House of Grace - orphans in Thailand appeal

Alan and Maelynn Ellard have been working in Thailand for more than three decades and for the last 15 years have devoted themselves to caring for those affected by AIDS - both adults in their homes, and orphans. Sadly many children are totally abandoned by relatives and other villagers when parents die from AIDS and the Ellards have found themselves caring for an increasing number. Ideally they would be in their own homes and villages, but for these children that is totally impossible. They have nothing and desperately need help. In addition to that, they are bereaved, and some have HIV themselves.

House of Grace has been set up to help support and care for these children.

The children are currently living in an abandoned school but land has been boguht and we now need £8,000 per home to build new family units.

New ACET Projects in Africa and Central Europe

New partnerships and projects are being discussed / initiated in Georgia, Belarus, Kazakstan, Tajikistan, Estonia, Romania, Sierra Leone, South Africa, Congo and India as teams around the world continue their efforts to keep pace with the unfolding AIDS pandemic. In most cases these new inititiatives are driven by those already working with ACET-linked programmes in nearby countries. ACET founder Dr Patrick Dixon said: "We are seeing an accelerating momentum across the whole ACET family, with new clusters of programmes developing which are working together on a regional basis."
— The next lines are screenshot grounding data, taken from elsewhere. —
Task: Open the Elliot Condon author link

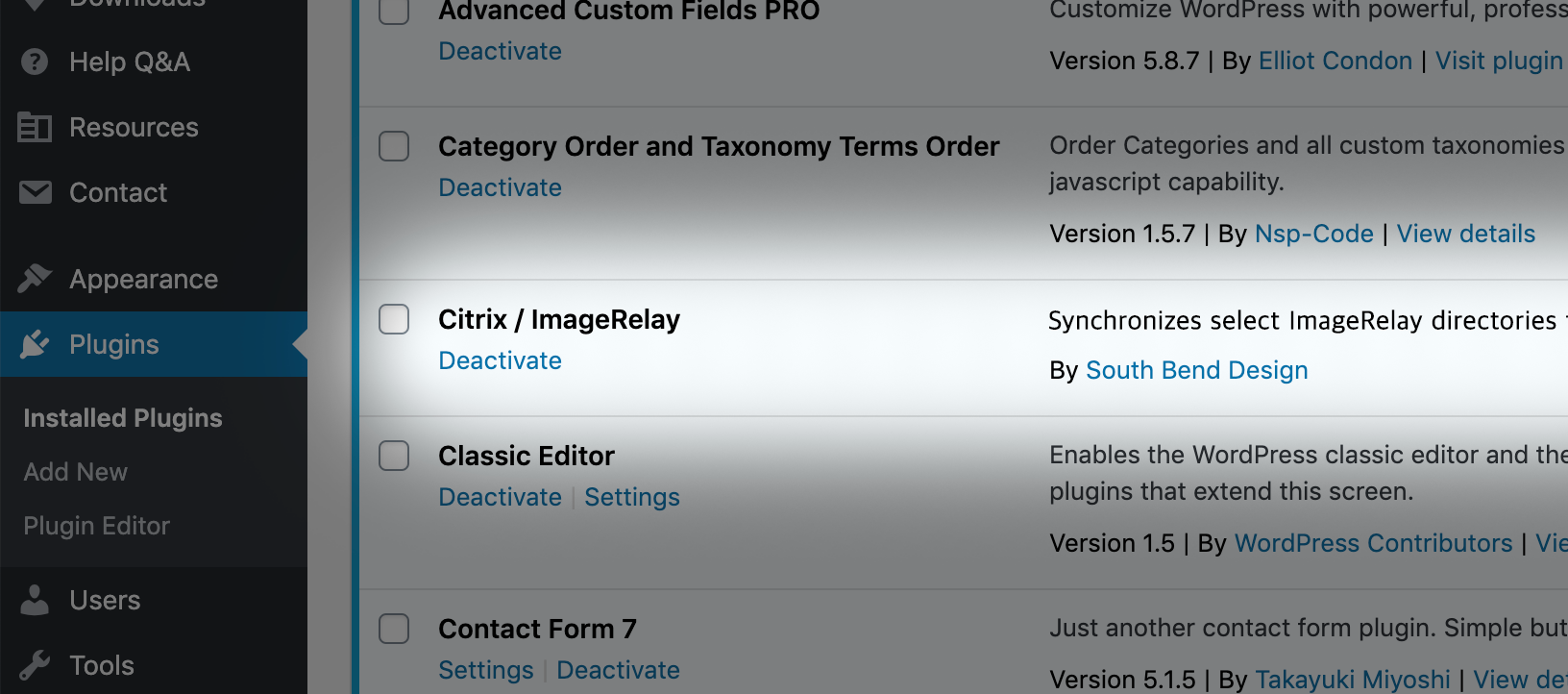Action: pos(1335,61)
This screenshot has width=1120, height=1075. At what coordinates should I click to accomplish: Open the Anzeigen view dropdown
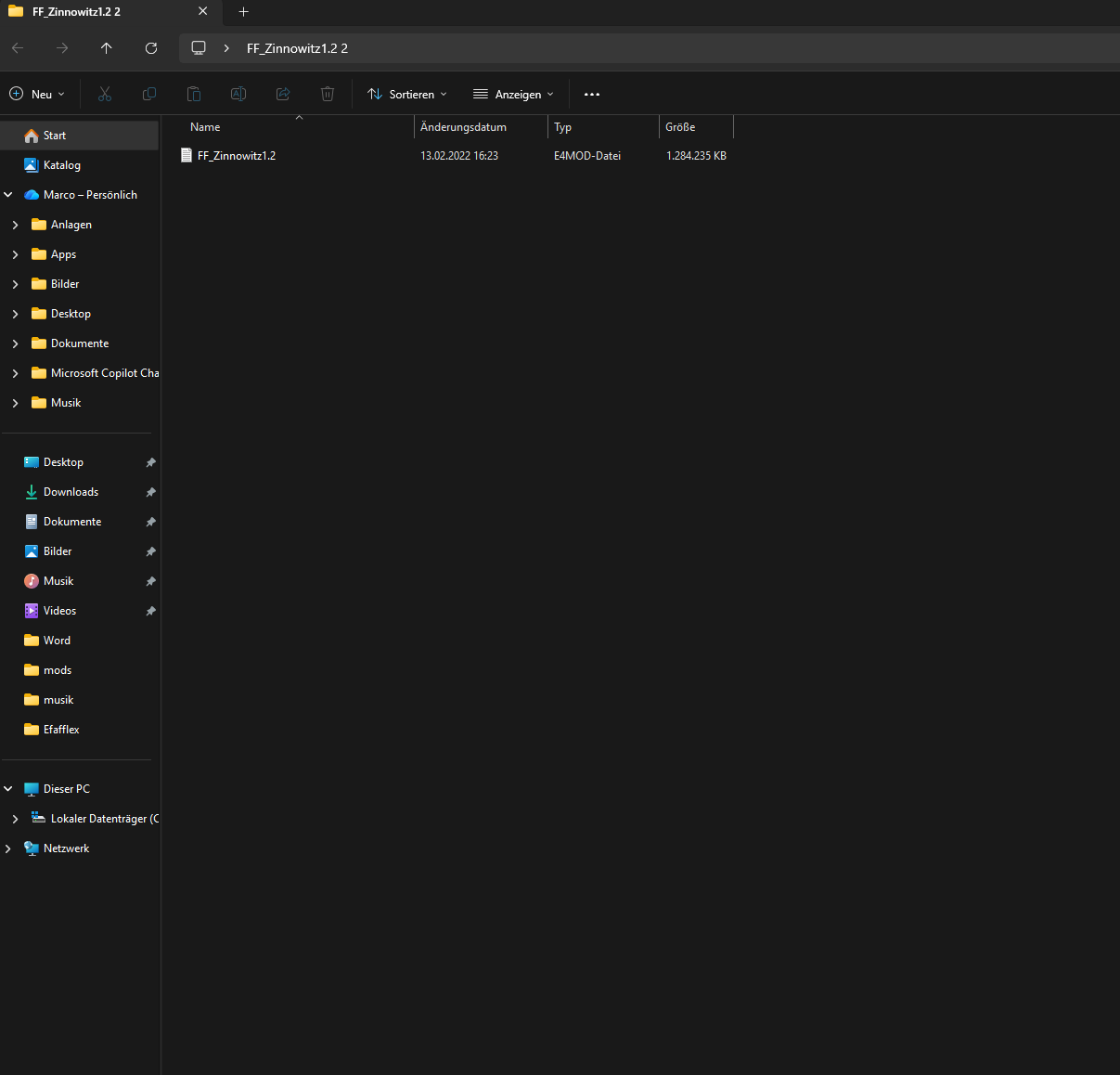click(x=513, y=94)
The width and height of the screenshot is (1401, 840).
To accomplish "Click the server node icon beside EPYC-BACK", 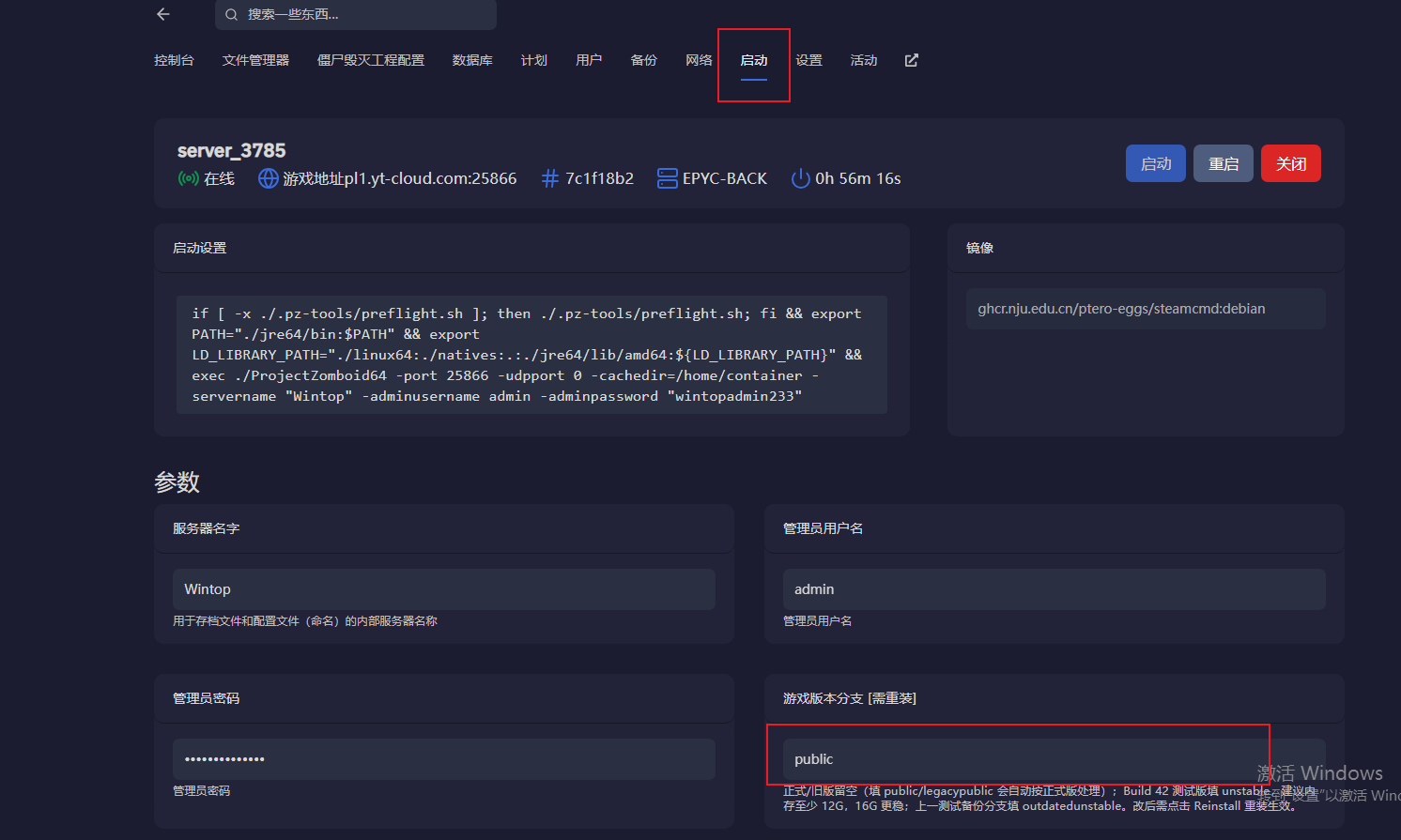I will (x=667, y=178).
New Cluster in Central / Eastern Europe

There are currently six national ACET organisations in Central / Eastern Europe ( Russia , Ukraine , Czech Republic , Slovakia , Croatia and Slovenia ) whose work is primarily focused on education; although more recently ACET Ukraine is starting to get involved in some care work. As you will see from the news items elsewhere, the work of ACET is starting to spread out into other parts of the former USSR with links into Georgia , Belarus, Kazakstan, Tajikistan and Estonia amongst others.
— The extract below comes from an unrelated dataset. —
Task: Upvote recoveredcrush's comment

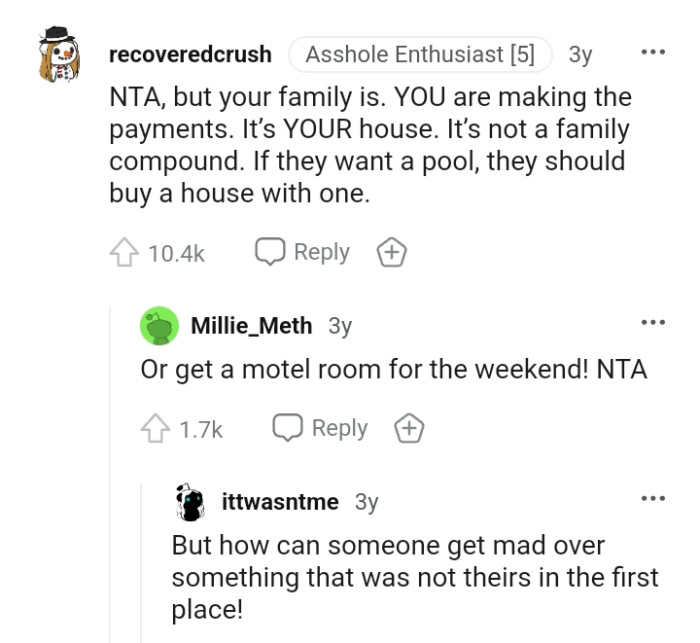Action: pyautogui.click(x=125, y=253)
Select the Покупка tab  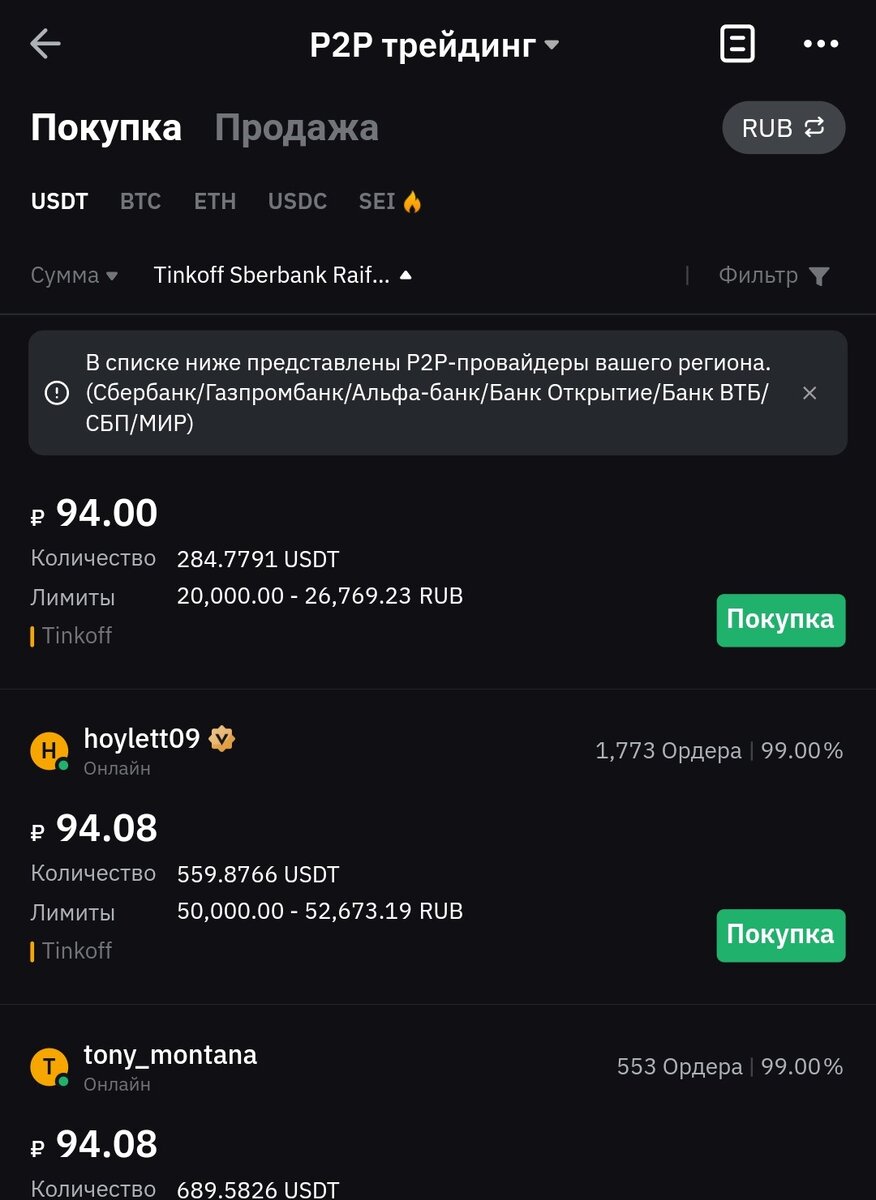point(106,128)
The six national organisations have now come together as a consortium for funding purposes and are working with Samaritans Purse to try and access more long term funding to secure the further development of ACET work in Eastern Europe .

640,000 pupils attend Czech schools lessons

Under the leadership of Tomas Rehak, ACET Czech is now reaching around 67,000 pupils every year with a team of 25 educators, and around half the countries teenagers have seen an ACET Czech educator at least once by the time they leave highs school. Total attendance has been more than 640,000 pupils since the start. In 2004 ACET educators visited 252 cities, towns and villages and 604 schools. They did 3,773 hours of lectures (for free). ACET Czech has helped establish a similar national programme in Slovakia (ACET Slovakia), is a key player in the growth of ACET Russia and has also been responsible for starting ACET Ukraine.

From January to June 2005 Tomas Rehak, Director of ACET Czech lectured in 35 cities in the Czech Republic to 9,000 students. He was twice on national radio and talked about HIV/AIDS and what ACET is doing in this field. Czech TV made a document and used part of his and Frantisek's lecture.blic .

•  23rd-26th June Tomas and Frantisek taught at a big seminar in Minsk , Belarus . Marek Slansky from ACET Russia was there alongside them.

•  Czech TV is working on a 12-part series focused on HIV/AIDS. Two parts will be describing the work of ACET. There will not only be a lecture at high school, but also interviews with some lecturers.

•  ACET Czech Republic is involved in the organisation of a big youth conference called KRISTFEST. Lecturers invite students from schools to this project to support each other, enjoy sport events, music concerts and worship evenings. There are workshops, club evenings, seminars and counselling. Last year there were 500 young people there. This is a great opportunity to raise awareness of drug addiction and sexual health.

Churches Lead Fight Against AIDS
   
Christians worldwide are leading the fight against AIDS. In South Africa, Archbishop Desmond Tutu estimates churches and faith-based organisations (mainly Christian) are providing over 60% of community programmes. In India there are already well over 25,000 Christian workers in care or prevention. This is a remarkable people-movement encouraged by CANA (Christian AIDS/HIV National Network), part of the ACET International Alliance.